:: What the task asks ::
Scan the records below for the word "Service" and give only the number of lines that hold it.

:: Data listing ::
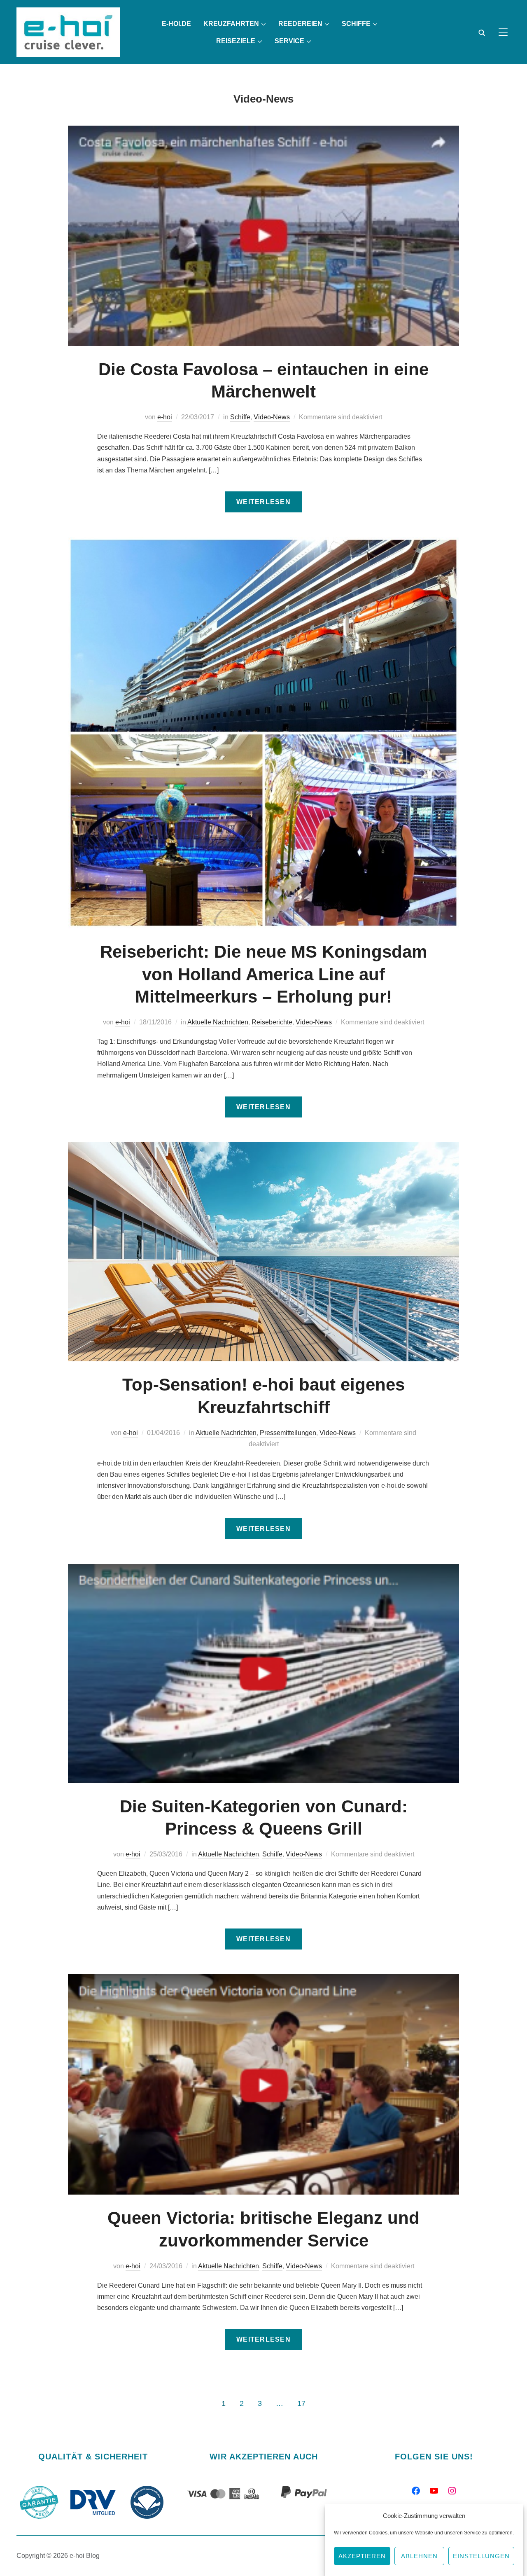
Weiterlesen (263, 501)
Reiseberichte (272, 1022)
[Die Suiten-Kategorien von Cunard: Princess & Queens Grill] (263, 1569)
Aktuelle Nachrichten (217, 1022)
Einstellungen (481, 2556)
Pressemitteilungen (288, 1432)
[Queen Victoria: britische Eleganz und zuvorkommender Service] (263, 1979)
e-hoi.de (176, 23)
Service (289, 40)
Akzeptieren (362, 2556)
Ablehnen (419, 2556)
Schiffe (356, 23)
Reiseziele (235, 40)
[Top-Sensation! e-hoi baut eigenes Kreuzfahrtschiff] (263, 1147)
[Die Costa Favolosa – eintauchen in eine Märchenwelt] (263, 131)
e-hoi (164, 417)
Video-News (272, 417)
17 (301, 2403)
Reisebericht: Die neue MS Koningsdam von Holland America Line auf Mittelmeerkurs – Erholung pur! (263, 974)
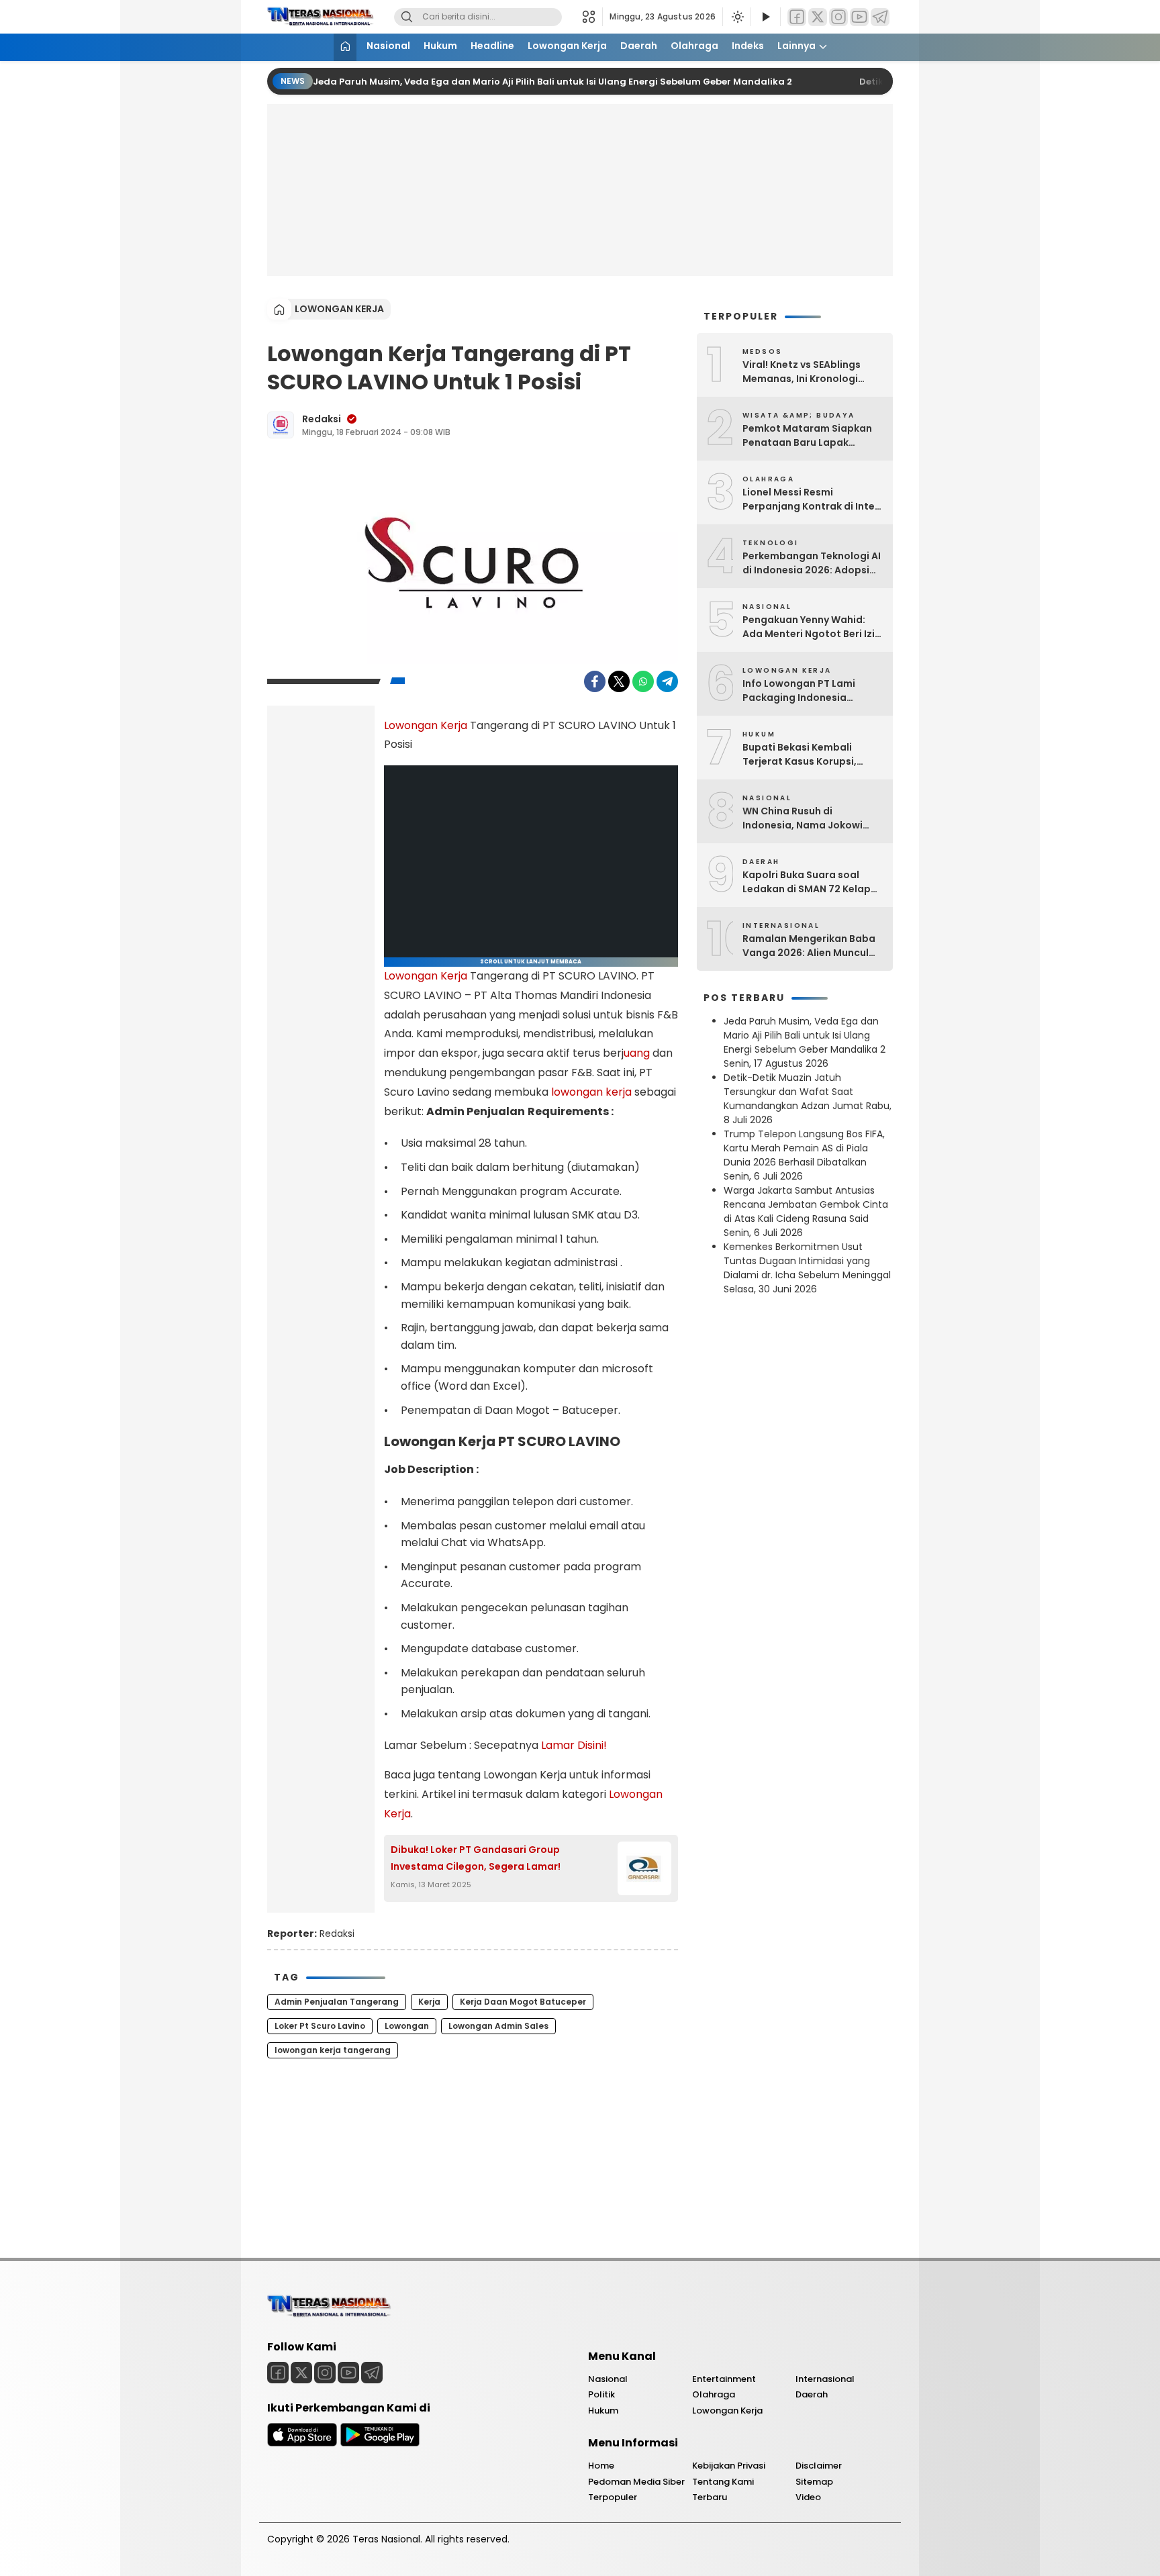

:: Exercise output ::
2